§ **Texte source**:

● ● ● ●

En bref, M. Myrheim n'a jamais reçu de prestations de la SV, que ce soit sous forme de chèques ou sous forme de dépôt direct. Le Ministère affirme qu'on lui a remis une lettre d'approbation, des lettres expliquant la récupération des prestations et des feuillets T4A. Aucune de ces pièces n'a été versée au dossier. Les lettres versées au dossier sont des formules générales en blanc, et le seul indice qui existe au sujet des retenues fiscales est l'affichage détaillé de la SV susmentionné, qui offre peu d'indices ou d'éclaircissements, et une lettre qui porte la date du 29 avril 2003, soit longtemps après que M. Myrheim eut commencé à exprimer ses doléances.

Le 3 septembre 2002, M. Myrheim a soumis une demande de prestations de la SV qui a été refusée au motif qu'il recevait déjà des prestations de la SV. Après révision, cette décision a été confirmée au motif qu'il n'y avait aucune trace de demande de retrait de la demande visant à obtenir que le versement des prestations commence en juin 2001.

Saisi de l'appel interjeté par M. Myrheim en vertu de l'article 28 de la Loi sur la sécurité de la vieillesse, le Tribunal s'est vu forcé de choisir entre, d'une part, une personne parfaitement crédible qui semblait avoir un souvenir net des faits et, d'autre part, l'absence de négation descriptive au dossier. Le Tribunal n'a trouvé aucune raison de mettre en doute sa parole ou la validité de son témoignage. Le Tribunal a fait droit à l'appel et a conclu, et je cite :

[TRADUCTION] « La demande d'août 2000 est considérée comme ayant été retirée par M. Myrheim. En conséquence, sa demande de septembre 2002 est accueillie. Les versements commenceront en janvier 2003. »


Suivant le ministre, le Tribunal n'avait pas compétence pour rendre cette décision. Il affirme que la compétence du Tribunal est circonscrite par les pouvoirs qui lui sont conférés par la Loi sur la sécurité de la vieillesse et le Régime de pensions du Canada. Aux termes des articles 27.1 et 28 de la Loi sur la sécurité de la vieillesse, le Tribunal peut réviser la décision de refus ou de liquidation de prestations prise par le ministre.

Le ministre maintient que rien dans la Loi ne permet à quelqu'un de soumettre une demande sans lui donner suite. Une fois que sa demande a été approuvée, le pensionné peut demander par écrit au Ministère de cesser de payer la pension. Le ministre doit approuver cette demande. La cessation rétroactive ne serait pas possible. Si le pensionné souhaite une reprise des versements, il doit en faire la demande par écrit.

Le ministre signale que l'article 32 de la Loi donne au ministre le pouvoir de prendre des mesures correctives s'il est convaincu qu'une personne s'est vu refuser tout ou partie d'une prestation à laquelle elle avait droit par suite d'un avis erroné ou d'une erreur administrative survenus dans le cadre de la Loi. Une fois prise, cette décision ne peut être révisée que par la Cour fédérale. Comme le grief formulé par M. Myrheim découlait d'un présumé avis erroné ou d'une présumée erreur administrative, le Tribunal aurait dû se déclarer incompétent.

● ● ● ●

§ **Exercice**: Reproduisez à l'identique le passage du texte source allant de « Le ministre maintient » à « demande par écrit. ».

● ● ● ●

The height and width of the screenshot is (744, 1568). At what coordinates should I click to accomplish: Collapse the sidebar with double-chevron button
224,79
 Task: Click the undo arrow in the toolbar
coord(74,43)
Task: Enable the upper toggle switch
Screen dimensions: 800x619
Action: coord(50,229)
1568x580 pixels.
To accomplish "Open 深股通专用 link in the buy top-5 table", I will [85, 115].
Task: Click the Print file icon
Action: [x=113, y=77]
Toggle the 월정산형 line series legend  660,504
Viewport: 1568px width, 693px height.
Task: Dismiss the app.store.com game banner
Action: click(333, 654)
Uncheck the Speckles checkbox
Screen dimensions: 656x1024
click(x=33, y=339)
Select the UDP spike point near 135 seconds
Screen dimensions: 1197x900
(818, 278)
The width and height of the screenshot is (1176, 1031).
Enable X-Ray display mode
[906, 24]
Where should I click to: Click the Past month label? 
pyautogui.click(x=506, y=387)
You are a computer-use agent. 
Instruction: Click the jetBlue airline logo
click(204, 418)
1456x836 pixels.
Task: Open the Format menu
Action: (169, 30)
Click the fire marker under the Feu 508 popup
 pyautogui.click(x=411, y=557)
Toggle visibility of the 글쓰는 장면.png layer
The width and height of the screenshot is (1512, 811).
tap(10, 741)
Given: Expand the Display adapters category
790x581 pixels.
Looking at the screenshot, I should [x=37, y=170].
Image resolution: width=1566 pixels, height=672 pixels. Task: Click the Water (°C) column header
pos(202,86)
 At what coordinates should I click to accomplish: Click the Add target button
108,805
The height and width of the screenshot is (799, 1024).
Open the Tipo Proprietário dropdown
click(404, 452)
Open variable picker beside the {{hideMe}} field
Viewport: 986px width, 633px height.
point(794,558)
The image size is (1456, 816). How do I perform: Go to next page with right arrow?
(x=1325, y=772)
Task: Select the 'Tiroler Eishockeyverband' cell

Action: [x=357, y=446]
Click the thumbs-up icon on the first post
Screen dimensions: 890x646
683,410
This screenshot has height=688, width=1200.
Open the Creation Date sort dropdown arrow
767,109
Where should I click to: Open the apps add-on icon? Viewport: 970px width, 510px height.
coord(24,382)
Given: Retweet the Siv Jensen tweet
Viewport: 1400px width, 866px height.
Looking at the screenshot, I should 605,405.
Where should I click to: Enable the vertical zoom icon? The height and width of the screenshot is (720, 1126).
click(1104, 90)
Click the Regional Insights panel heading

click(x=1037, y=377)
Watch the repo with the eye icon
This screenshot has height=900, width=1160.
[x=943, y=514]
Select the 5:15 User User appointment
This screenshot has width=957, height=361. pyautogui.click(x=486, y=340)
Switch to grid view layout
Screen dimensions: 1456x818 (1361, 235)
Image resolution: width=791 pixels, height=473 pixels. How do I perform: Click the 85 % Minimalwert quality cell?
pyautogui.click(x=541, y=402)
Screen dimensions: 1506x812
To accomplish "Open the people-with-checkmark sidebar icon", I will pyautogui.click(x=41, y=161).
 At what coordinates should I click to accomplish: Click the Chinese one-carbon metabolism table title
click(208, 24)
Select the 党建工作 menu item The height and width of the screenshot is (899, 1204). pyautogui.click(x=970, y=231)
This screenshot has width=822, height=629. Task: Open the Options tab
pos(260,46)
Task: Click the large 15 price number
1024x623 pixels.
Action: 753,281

● ● ● ●

§ **Résultat attendu**:
Le ministre maintient que rien dans la Loi ne permet à quelqu'un de soumettre une demande sans lui donner suite. Une fois que sa demande a été approuvée, le pensionné peut demander par écrit au Ministère de cesser de payer la pension. Le ministre doit approuver cette demande. La cessation rétroactive ne serait pas possible. Si le pensionné souhaite une reprise des versements, il doit en faire la demande par écrit.